Indeed, the enigmatic ‘map’ of Boaden Thomas’s shire, provided by the council in 1988 – ‘Here be dragons’ – only adds to the aplomb of the imaginative effort: the stanzas of a poem indicate, point at, direct towards, geographical or civic features of the natural or lived environment; a tourist guide, of a kind, but one which narrates a tale and a journey, documents a sojourn, of which no living being has or can discover the objective correlative in vista or personality.

If there is an amalgam or gathering of documents relating to the evolution of the shire as a social, administrative or geographical unit, surely Boden Thomas’s work would be included as an indispensable content, a peculiarly privileged account of the region’s journey through history?

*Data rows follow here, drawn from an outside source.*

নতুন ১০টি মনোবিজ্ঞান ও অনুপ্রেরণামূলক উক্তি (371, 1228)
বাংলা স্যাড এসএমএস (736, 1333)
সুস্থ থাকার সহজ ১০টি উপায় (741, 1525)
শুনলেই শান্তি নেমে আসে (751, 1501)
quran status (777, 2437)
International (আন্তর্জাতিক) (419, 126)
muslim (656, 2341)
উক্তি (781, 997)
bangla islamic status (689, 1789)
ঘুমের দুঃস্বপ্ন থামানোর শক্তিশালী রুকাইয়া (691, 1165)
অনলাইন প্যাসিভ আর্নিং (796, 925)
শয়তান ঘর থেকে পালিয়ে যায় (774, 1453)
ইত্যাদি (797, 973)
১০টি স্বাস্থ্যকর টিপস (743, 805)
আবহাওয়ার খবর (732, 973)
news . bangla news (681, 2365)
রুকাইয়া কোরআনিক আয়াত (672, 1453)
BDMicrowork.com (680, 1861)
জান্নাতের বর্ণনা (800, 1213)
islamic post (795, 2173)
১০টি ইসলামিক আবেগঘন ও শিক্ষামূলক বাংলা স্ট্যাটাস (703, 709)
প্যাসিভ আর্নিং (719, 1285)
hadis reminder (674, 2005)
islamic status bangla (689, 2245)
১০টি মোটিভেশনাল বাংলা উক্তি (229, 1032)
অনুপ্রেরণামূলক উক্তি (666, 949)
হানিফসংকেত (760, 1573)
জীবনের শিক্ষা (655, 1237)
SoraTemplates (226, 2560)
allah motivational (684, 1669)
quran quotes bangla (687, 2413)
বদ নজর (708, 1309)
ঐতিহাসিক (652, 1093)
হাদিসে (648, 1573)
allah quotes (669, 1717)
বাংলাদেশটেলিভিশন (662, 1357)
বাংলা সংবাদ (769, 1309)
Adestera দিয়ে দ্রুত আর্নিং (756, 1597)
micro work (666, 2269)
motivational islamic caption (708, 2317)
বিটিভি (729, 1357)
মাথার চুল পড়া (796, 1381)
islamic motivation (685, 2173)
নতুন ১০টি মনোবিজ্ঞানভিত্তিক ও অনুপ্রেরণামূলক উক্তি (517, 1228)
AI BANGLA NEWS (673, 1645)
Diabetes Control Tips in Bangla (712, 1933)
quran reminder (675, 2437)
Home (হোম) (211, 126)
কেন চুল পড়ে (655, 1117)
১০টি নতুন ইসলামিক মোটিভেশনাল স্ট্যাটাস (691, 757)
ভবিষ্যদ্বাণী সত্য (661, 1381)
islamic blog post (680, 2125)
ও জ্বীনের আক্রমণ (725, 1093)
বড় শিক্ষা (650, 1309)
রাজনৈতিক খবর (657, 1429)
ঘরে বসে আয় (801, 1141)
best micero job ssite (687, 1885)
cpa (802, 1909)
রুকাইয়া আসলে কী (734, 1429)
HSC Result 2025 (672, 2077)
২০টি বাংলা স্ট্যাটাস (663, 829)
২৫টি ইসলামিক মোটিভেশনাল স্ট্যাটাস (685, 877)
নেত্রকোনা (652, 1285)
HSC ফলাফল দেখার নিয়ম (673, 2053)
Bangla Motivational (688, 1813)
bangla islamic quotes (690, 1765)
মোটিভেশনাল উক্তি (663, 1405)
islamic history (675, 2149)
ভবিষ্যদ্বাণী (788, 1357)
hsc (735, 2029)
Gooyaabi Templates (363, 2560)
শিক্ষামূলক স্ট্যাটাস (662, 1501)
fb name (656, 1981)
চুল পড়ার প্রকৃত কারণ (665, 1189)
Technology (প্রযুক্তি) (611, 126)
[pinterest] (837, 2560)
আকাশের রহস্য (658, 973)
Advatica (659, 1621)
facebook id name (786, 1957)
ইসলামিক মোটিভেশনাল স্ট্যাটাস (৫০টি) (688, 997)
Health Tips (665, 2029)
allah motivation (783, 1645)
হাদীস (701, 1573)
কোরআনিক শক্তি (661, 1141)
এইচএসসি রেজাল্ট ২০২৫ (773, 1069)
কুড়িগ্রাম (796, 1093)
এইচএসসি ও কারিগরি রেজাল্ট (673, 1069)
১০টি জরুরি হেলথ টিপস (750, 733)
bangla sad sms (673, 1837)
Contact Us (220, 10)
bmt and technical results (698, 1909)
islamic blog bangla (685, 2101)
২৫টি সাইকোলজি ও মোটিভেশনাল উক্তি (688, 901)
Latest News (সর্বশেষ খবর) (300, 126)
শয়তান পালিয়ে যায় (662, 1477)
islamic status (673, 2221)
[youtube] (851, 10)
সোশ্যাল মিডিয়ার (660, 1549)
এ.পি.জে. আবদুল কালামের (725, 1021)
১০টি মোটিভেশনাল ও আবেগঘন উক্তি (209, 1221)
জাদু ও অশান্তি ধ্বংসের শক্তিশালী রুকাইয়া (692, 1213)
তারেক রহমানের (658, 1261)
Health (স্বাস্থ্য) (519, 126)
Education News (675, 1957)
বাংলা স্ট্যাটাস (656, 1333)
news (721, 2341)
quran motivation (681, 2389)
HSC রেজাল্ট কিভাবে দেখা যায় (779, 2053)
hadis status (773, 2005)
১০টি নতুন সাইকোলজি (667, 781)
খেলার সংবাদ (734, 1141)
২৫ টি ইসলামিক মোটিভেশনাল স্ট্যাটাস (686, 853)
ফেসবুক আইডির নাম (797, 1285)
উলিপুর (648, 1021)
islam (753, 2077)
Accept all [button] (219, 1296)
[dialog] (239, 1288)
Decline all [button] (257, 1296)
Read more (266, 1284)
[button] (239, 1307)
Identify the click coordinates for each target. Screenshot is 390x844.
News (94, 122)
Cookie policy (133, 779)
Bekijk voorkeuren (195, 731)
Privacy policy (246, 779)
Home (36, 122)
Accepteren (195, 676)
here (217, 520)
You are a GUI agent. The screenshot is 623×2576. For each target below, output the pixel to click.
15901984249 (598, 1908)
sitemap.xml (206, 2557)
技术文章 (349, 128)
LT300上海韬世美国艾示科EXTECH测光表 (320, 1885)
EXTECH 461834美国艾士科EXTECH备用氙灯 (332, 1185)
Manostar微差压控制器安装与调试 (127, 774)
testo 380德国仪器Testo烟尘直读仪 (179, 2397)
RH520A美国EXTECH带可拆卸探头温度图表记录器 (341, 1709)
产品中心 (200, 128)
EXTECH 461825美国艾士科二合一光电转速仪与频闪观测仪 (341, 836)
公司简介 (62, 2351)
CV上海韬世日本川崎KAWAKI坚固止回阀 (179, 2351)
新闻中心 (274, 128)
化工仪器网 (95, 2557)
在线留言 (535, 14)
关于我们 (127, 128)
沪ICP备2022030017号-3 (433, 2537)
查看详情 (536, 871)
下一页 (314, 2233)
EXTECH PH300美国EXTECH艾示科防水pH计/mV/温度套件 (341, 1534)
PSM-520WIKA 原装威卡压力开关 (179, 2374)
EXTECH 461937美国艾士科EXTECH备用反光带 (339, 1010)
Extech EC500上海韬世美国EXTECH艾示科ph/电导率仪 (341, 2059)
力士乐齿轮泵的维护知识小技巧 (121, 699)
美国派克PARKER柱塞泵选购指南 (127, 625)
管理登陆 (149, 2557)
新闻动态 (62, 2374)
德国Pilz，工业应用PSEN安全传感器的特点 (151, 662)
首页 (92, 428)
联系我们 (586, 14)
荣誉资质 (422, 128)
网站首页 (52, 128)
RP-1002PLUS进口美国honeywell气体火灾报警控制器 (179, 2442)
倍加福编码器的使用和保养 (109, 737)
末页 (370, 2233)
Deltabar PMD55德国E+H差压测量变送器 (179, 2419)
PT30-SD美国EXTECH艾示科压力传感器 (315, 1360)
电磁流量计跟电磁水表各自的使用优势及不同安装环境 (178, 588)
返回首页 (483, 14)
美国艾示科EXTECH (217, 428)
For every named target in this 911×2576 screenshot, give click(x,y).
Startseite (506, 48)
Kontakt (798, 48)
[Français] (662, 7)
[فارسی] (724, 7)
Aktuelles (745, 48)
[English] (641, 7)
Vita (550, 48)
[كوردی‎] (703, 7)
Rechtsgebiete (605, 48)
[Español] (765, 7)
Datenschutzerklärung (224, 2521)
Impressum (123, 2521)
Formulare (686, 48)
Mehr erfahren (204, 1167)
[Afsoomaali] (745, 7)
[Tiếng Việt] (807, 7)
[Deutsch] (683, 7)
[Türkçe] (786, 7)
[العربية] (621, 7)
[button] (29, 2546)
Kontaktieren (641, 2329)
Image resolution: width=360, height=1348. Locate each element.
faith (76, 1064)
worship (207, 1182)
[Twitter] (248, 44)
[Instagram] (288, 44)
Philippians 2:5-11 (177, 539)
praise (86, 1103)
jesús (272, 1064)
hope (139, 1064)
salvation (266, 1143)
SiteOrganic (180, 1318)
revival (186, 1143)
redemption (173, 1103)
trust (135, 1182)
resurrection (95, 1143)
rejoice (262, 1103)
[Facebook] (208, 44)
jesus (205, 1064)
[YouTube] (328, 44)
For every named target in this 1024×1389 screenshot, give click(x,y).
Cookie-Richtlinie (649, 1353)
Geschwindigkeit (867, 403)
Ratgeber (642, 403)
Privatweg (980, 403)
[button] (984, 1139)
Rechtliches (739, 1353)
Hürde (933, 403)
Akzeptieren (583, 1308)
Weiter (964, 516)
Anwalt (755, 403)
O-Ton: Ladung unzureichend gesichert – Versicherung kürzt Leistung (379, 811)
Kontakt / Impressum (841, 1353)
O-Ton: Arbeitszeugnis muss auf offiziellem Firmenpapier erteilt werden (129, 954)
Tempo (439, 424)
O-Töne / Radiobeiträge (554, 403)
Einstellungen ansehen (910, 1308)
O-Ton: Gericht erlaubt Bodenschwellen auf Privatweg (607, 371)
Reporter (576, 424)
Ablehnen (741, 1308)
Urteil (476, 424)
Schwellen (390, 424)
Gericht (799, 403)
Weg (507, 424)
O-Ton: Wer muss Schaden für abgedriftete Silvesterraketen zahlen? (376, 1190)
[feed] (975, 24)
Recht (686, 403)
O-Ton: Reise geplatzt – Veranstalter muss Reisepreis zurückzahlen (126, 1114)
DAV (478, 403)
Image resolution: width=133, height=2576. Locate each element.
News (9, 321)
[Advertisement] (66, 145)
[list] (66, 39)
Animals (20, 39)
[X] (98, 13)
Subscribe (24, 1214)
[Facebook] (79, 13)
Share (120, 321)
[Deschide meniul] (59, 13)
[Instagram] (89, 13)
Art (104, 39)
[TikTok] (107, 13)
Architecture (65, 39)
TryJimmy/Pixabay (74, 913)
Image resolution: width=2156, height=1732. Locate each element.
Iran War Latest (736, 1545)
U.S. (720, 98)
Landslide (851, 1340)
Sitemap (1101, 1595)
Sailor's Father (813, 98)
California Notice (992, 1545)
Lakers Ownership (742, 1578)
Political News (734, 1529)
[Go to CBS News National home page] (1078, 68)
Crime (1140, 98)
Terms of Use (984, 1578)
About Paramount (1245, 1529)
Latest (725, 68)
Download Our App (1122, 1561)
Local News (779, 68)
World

If there is the mood of the antiquary about Boaden Thomas's work, and there is; if there is something antique also about the verse forms employed and the idiom deployed in this long poem and elsewhere in his work, and there is; if there is something inward-looking, reflective, overly ‘grounded’ in the imaginative task of understanding, and there is; these are observations, characteristics, features only, which one can note but which it would be a mistake to allow swamp one’s judgement of the work or its value.

It is certainly true that very few, if any, Young Turks in the poetry world will seek out the Twelve Parts as the model for their life’s enterprise, either in theme or manner; but it will be equally true that many people, among them poets, will always find something engaging, authentic, and invigorating, something of The Quest, about the singleness of purpose with which Boaden Thomas sets about his unglamorous, unexpected and risky mission.

On behalf of its readers now and in time to come, I thank Edward Boaden Thomas and Templar Poetry for advancing our knowledge of that fecund and evocative resting-place on the face of the earth which is Derbyshire.

Become a lover of hedge and wall;

Choose your contained articulate whole,

Your English shire, your field, your shell.

Why, thank you. I don't mind if I do.

A version of this appears as the introduction to A Place of Wonder: soundings from Derbyshire (Templar Poetry 2015).